全米の有権者を対象とする世論調査でハリス、トランプ両候補への支持率を探る。その公表される結果が本番選挙の帰趨を占う指針となるわけだ。だがこの世論調査は実際にどれほど正確なのか。この疑問はすでにアメリカの一部の識者の間で提起されている。なぜなら大統領選挙前の世論調査が実際の結果とは大きく異なった前例、つまり世論調査が大きく間違ったという事態が過去2回の選挙で続いたからだ。2016年と2020年の選挙だった。
この歴史の教訓は今回の選挙の読み方でも考慮されるべきだろう。だが日本側の米大統領選報道ではこの世論調査への疑問はまず提起されることはない。なぜその提起が必要なのか。その理由を説明しよう。
今回の大統領選でのミステリーの一つはハリス候補の世論調査での支持率のあまりに急速で、あまりに大幅な上昇だといえる。

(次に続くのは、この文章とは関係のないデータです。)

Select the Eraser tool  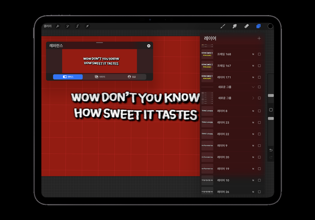click(247, 26)
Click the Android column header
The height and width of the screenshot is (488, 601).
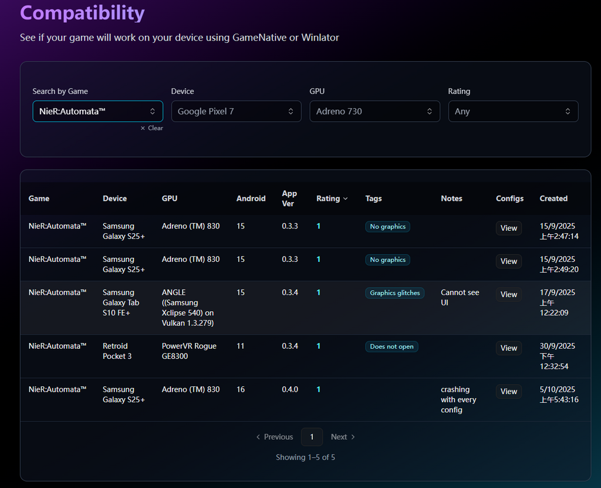click(251, 198)
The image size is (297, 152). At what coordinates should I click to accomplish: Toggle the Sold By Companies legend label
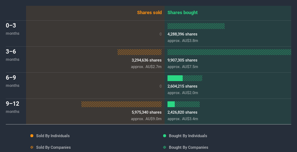[54, 147]
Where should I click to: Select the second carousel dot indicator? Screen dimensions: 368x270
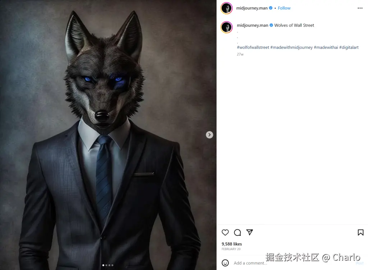[106, 265]
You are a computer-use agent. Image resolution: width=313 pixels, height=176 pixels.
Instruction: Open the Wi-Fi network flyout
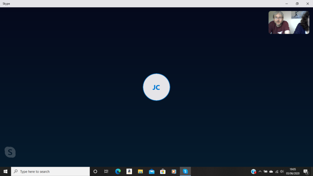277,171
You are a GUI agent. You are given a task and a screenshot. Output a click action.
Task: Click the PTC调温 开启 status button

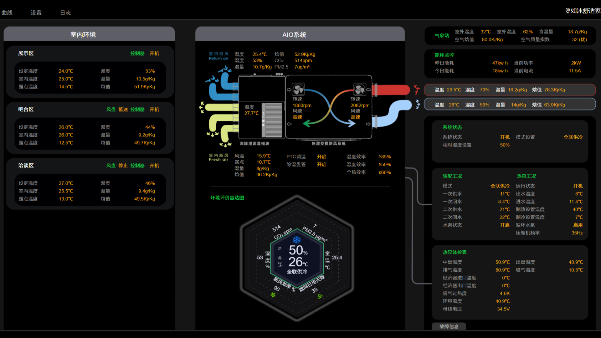click(321, 156)
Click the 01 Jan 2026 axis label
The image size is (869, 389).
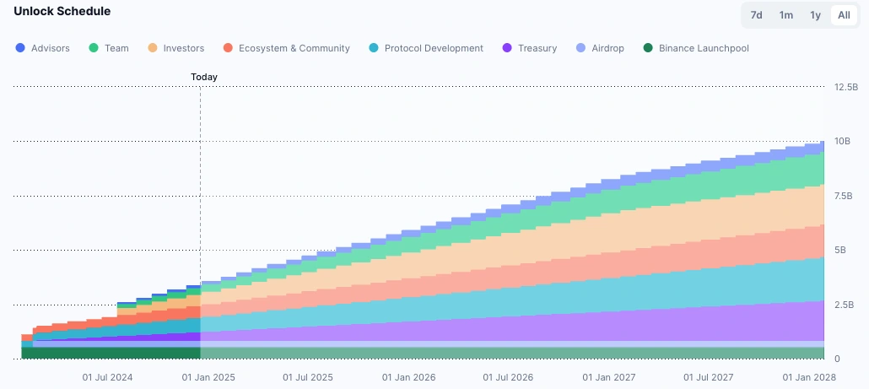pos(408,377)
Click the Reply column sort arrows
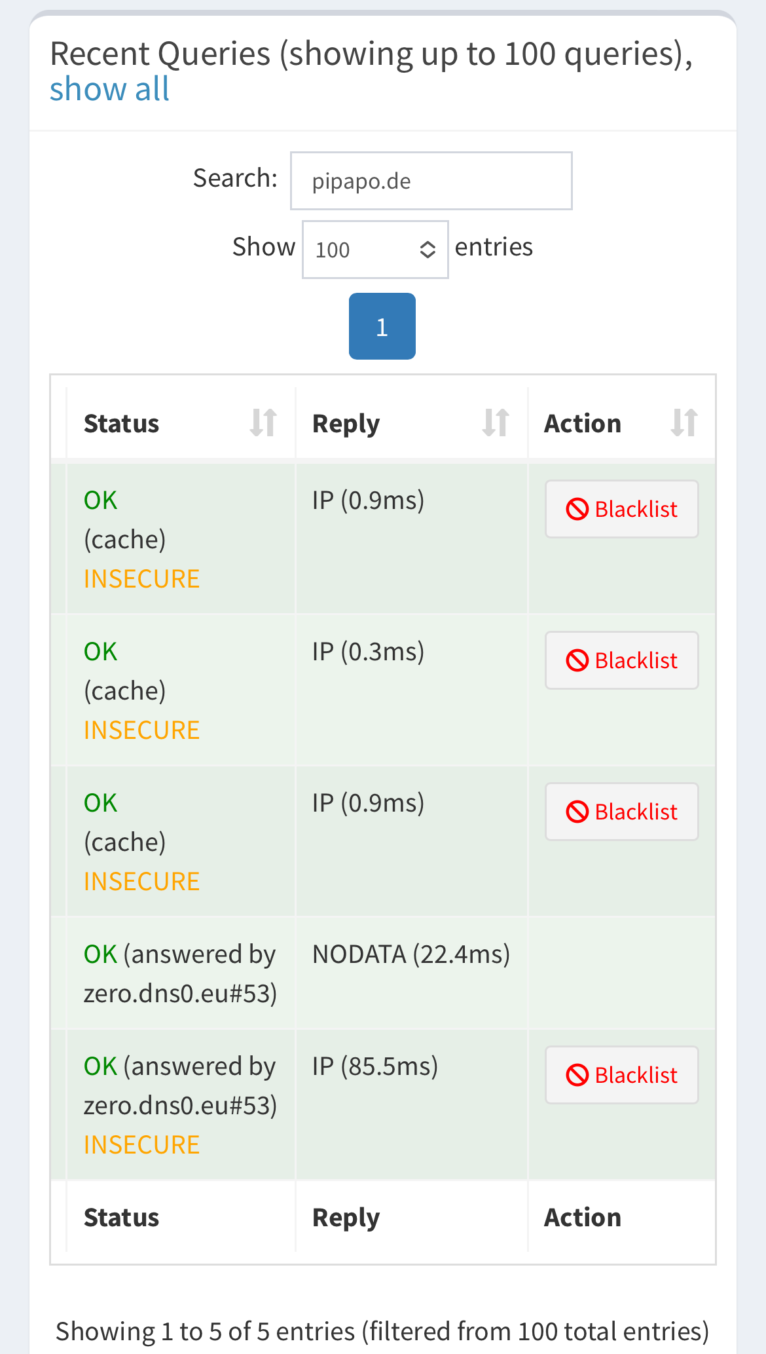Viewport: 766px width, 1354px height. click(x=496, y=423)
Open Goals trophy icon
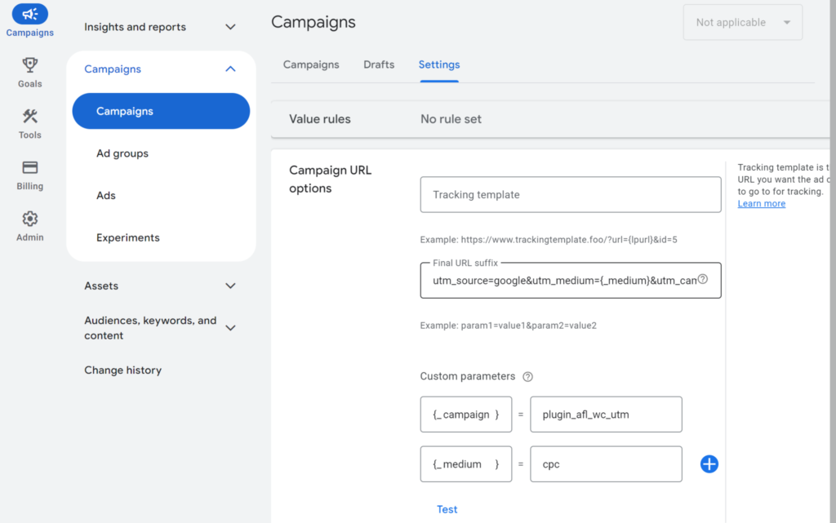The width and height of the screenshot is (836, 523). point(29,65)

ハリス副大統領がバイデン大統領の撤退の後を継いで民主党の新たな候補になると決まったのが7月21日、そして民主党全国大会でのハリス氏の正式指名が決まったのが8月21日、この期間とその後の2週間ほどを含めての6週間のハリス氏の人気の急上昇はものすごかった。
トランプ候補はバイデン大統領との1対1との対決では常に優位に立ってきた。どの世論調査をみても数ポイントの僅差とはいえ支持率では先行していた。とくにウィスコンシン、ペンシルベニアなどの激戦州7州ではトランプ氏の優位が確実だった。ところがバイデン氏が明らかな認知能力の衰えのために選挙戦から撤退して、ハリス氏が予備選での競争を経ないまま後継の候補となると、すぐにトランプ氏の支持率に追いつき、一部の調査、一部の州では優位に立つようになった。その差は「カミソリの刃」と評されるほどの僅差だったが、ハリス氏の勢いは顕著となった。